Accueil L’œnotourisme, une « niche » toujours en quête de maturité

L’œnotourisme, une « niche » toujours en quête de maturité

Auteur

La
rédaction

Date

19.09.2012

Partager

Déambuler au milieu des vignobles, acheter quelques pieds de vigne ou encore visiter des caves : l’œnotourisme a le vent en poupe mais, selon les professionnels, il doit se structurer pour devenir un secteur à part entière avec des retombées significatives pour les viticulteurs.

« C’est une niche » qu’il faut porter à « maturité », explique Paul Dubrule, président du Conseil supérieur de l’œnotourisme. « Beaucoup de viticulteurs vivent assez difficilement », rappelle M. Dubrule, également co-fondateur du groupe hôtelier Accor qui finance avec l’organisme public FranceAgriMer un prix national de l’œnotourisme, dont la troisième édition est en cours.

La filière est « très en retard par rapport à ce qui se passe dans d’autres pays comme les Etats-Unis, l’Afrique du Sud et même l’Espagne », confirme Didier Arino du cabinet de conseil Protourisme. Et ce alors même que « la France est par définition une destination œnotouristique », avec de très nombreuses propriétés ouvertes au public, souligne le spécialiste.

Mais « aujourd’hui, c’est une nébuleuse qui apparaît complexe et réservée aux initiés », déplore-t-il. Pourtant, les bonnes idées fourmillent : vente de rangs de vigne à des particuliers qui auront leurs propres bouteilles et viendront faire les vendanges, parcours pédestres dans les vignobles, visites de caves, sans compter l’hébergement, l’organisation de spectacles et les fameuses routes des vins.

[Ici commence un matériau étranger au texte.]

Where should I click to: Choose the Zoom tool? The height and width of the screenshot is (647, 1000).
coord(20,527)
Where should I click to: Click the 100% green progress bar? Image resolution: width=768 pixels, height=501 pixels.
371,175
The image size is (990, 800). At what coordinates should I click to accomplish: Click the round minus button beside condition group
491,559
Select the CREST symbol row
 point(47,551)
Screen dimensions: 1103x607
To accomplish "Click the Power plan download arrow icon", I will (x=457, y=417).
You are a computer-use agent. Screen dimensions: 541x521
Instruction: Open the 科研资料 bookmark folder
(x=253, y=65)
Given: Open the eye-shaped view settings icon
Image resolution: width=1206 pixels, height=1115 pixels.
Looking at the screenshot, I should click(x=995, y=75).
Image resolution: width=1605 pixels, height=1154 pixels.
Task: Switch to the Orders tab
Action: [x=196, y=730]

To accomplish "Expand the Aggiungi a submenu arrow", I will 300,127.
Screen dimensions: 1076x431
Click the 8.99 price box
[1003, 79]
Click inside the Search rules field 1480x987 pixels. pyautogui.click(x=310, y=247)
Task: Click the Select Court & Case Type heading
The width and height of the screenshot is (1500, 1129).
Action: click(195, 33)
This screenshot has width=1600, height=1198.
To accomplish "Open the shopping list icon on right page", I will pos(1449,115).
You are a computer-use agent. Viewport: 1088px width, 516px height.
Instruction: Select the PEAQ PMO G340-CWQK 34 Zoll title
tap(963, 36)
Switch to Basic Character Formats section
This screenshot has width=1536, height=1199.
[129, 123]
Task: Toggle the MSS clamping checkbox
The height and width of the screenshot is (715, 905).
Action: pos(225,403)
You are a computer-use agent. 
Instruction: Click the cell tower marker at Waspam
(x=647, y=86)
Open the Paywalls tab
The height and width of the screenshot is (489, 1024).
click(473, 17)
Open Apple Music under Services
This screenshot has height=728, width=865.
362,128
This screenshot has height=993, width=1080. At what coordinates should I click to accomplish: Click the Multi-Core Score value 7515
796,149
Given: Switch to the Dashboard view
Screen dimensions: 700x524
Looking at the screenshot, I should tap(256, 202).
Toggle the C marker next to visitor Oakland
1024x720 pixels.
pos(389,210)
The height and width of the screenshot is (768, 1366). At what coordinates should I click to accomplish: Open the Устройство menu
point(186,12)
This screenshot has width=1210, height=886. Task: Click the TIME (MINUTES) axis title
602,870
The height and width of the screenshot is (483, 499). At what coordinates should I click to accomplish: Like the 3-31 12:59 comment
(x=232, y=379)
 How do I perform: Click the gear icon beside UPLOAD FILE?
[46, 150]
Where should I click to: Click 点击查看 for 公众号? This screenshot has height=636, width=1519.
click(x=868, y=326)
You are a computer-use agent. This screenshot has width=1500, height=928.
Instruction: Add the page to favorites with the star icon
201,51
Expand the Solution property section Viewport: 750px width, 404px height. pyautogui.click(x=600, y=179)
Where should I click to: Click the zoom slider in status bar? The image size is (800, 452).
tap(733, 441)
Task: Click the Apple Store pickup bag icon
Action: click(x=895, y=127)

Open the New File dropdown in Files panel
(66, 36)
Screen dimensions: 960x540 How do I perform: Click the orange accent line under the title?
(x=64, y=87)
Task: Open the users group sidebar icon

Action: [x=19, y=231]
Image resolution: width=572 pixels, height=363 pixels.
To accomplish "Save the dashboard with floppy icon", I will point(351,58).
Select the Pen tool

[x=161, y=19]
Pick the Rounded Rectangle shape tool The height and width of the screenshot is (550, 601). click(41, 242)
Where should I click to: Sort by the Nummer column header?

Selon les dernières données d’Atout France fournies par Protourisme, près de 10 000 caves accueillent plus de 7, 5 millions de visiteurs dont 2, 5 millions d’étrangers, les destinations favorites étant l’Aquitaine, l’Alsace, la Bourgogne et la Champagne.

« Palaces de la viticulture »

Damien Bouchard, viticulteur sur le domaine de son père Pascal Bouchard à Chablis en Bourgogne, est régulièrement sollicité par des agences de voyage. « La demande est là, il suffit de la saisir », mais encore faut-il pouvoir y répondre. « On pourrait faire beaucoup plus », affirme le viticulteur qui envisage d’aller plus loin dans la démarche.

Et les retombées peuvent parfois êtres immédiates. Grâce à l’organisation de promenades dans son vignoble, un viticulteur a pu « augmenter ses ventes au caveau d’au moins 30% » à l’issue du parcours, rapporte M. Dubrule, lui-même viticulteur dans le Lubéron.

Mais pour aider le secteur à se développer, il faut aussi « des expériences plus coûteuses qui marquent le territoire », explique-t-il. De véritables « palaces de la viticulture », comme le fabricant de cosmétiques à base de vin Caudalie ou l’œnoparc du Hameau Duboeuf, dans le Beaujolais, avance M. Dubrule.

Pour se structurer, le secteur doit adopter des logiques de territoire autour d’une marque et d’une destination, confirme Protourisme. M. Arino parle de « resorts » de l’œnotourisme, des complexes comprenant à la fois le château, l’hôtel, le restaurant et la boutique. « On a assez peu de sites touristiques dédiés au vin », souligne-t-il, citant de son côté l’exemple du village de Bages dans le Médoc en Gironde.

Autre projet majeur, l’ouverture à Bordeaux début 2015 d’un centre culturel et touristique du vin, chiffré à 63 millions d’euros et qui prévoit d’accueillir plus de 400 000 personnes par an.

La profession doit aussi « relever le défi des nouvelles technologies », à l’image du conseil interprofessionnel du vin de Bordeaux qui a lancé une application sur smartphones, indique M. Arino.

Selon M. Dubrule, l’œnotourisme a encore « une dizaine ou une quinzaine d’années » avant d’atteindre l’âge mûr.